— Directions —
Exactly the lines from the opening of the data through the line containing "Given: Check the checkbox for Teardrop row" should be reproduced, please, with nothing added.
*** Opening of Supplied data ***
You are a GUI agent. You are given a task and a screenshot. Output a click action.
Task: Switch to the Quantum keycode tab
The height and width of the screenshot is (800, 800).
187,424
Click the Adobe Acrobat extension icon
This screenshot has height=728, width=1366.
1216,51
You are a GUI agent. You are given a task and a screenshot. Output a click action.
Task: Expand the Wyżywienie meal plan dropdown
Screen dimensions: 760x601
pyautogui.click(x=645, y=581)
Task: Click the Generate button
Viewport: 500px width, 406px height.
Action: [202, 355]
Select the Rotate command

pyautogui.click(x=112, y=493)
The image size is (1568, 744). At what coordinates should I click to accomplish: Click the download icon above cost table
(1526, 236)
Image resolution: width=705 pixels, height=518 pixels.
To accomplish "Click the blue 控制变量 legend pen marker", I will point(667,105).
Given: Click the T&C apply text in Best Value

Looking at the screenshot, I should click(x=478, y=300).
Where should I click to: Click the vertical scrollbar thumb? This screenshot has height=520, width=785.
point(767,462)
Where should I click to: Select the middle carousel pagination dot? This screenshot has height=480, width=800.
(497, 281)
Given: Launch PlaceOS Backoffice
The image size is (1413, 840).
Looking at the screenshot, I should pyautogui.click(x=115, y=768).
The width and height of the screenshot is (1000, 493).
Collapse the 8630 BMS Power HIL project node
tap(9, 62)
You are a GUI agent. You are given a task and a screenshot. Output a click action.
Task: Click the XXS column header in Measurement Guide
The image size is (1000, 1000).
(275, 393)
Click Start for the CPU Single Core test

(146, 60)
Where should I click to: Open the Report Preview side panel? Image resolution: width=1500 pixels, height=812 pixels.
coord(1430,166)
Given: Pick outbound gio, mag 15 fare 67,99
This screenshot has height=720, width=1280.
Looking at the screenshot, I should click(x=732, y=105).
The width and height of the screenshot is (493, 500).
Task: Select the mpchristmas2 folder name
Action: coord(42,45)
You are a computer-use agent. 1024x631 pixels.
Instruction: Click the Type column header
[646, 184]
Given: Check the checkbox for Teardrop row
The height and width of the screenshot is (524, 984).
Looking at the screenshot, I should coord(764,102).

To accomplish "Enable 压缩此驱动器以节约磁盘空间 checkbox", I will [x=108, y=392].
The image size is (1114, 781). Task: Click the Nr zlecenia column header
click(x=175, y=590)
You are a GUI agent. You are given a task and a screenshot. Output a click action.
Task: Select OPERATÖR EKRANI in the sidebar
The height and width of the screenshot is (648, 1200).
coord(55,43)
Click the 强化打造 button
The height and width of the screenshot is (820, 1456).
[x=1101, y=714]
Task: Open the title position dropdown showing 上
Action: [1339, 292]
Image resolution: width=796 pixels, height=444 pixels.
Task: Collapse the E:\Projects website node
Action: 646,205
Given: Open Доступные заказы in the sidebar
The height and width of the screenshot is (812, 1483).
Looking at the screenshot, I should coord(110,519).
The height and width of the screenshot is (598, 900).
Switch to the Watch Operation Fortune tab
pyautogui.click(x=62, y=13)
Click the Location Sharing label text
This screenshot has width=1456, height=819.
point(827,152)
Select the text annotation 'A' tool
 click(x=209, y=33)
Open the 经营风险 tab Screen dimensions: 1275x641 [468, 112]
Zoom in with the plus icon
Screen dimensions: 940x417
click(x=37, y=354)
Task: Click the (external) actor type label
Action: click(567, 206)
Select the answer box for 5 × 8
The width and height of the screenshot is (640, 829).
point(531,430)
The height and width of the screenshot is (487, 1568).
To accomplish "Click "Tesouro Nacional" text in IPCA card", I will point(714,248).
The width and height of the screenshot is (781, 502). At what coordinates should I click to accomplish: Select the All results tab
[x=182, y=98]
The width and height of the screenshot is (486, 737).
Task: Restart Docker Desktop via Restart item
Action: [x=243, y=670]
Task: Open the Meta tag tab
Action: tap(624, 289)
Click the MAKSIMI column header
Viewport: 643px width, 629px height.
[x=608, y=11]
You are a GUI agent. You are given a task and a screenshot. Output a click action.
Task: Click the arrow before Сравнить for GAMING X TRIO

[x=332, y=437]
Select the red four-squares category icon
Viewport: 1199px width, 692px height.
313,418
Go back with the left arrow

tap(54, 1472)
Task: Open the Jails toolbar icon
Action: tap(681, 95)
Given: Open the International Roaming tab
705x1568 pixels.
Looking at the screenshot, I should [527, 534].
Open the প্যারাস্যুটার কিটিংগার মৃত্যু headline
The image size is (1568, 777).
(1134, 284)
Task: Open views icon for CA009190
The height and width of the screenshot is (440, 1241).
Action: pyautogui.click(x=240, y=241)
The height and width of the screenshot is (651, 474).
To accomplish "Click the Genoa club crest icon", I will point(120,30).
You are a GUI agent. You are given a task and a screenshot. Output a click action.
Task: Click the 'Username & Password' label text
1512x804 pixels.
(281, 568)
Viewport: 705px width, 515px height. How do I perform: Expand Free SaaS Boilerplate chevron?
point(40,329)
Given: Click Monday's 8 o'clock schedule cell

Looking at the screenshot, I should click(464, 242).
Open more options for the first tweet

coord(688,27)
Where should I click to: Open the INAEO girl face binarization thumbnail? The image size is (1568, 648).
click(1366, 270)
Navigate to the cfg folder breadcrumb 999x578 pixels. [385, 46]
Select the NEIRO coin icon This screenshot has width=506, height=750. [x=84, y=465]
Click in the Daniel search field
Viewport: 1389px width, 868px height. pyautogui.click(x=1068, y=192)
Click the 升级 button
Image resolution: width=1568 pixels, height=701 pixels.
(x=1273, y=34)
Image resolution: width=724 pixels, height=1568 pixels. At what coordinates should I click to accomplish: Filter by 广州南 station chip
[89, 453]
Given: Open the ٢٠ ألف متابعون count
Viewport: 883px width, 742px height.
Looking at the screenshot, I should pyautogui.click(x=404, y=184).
*** Close of Supplied data ***
— Response to this task —
You are a GUI agent. You are given a task and a screenshot. Output a click action.
Task: Switch to the Quantum keycode tab
The height and width of the screenshot is (800, 800).
187,424
Click the Adobe Acrobat extension icon
This screenshot has height=728, width=1366.
1216,51
You are a GUI agent. You are given a task and a screenshot. Output a click action.
Task: Expand the Wyżywienie meal plan dropdown
Screen dimensions: 760x601
pyautogui.click(x=645, y=581)
Task: Click the Generate button
Viewport: 500px width, 406px height.
Action: [202, 355]
Select the Rotate command

pyautogui.click(x=112, y=493)
The image size is (1568, 744). At what coordinates should I click to accomplish: Click the download icon above cost table
(1526, 236)
Image resolution: width=705 pixels, height=518 pixels.
To accomplish "Click the blue 控制变量 legend pen marker", I will point(667,105).
Given: Click the T&C apply text in Best Value

Looking at the screenshot, I should click(x=478, y=300).
Where should I click to: Click the vertical scrollbar thumb? This screenshot has height=520, width=785.
point(767,462)
Where should I click to: Select the middle carousel pagination dot? This screenshot has height=480, width=800.
(497, 281)
Given: Launch PlaceOS Backoffice
The image size is (1413, 840).
Looking at the screenshot, I should pyautogui.click(x=115, y=768).
The width and height of the screenshot is (1000, 493).
Collapse the 8630 BMS Power HIL project node
tap(9, 62)
You are a GUI agent. You are given a task and a screenshot. Output a click action.
Task: Click the XXS column header in Measurement Guide
The image size is (1000, 1000).
(275, 393)
Click Start for the CPU Single Core test

(146, 60)
Where should I click to: Open the Report Preview side panel? Image resolution: width=1500 pixels, height=812 pixels.
coord(1430,166)
Given: Pick outbound gio, mag 15 fare 67,99
This screenshot has height=720, width=1280.
Looking at the screenshot, I should click(x=732, y=105).
The width and height of the screenshot is (493, 500).
Task: Select the mpchristmas2 folder name
Action: coord(42,45)
You are a computer-use agent. 1024x631 pixels.
Instruction: Click the Type column header
[646, 184]
Given: Check the checkbox for Teardrop row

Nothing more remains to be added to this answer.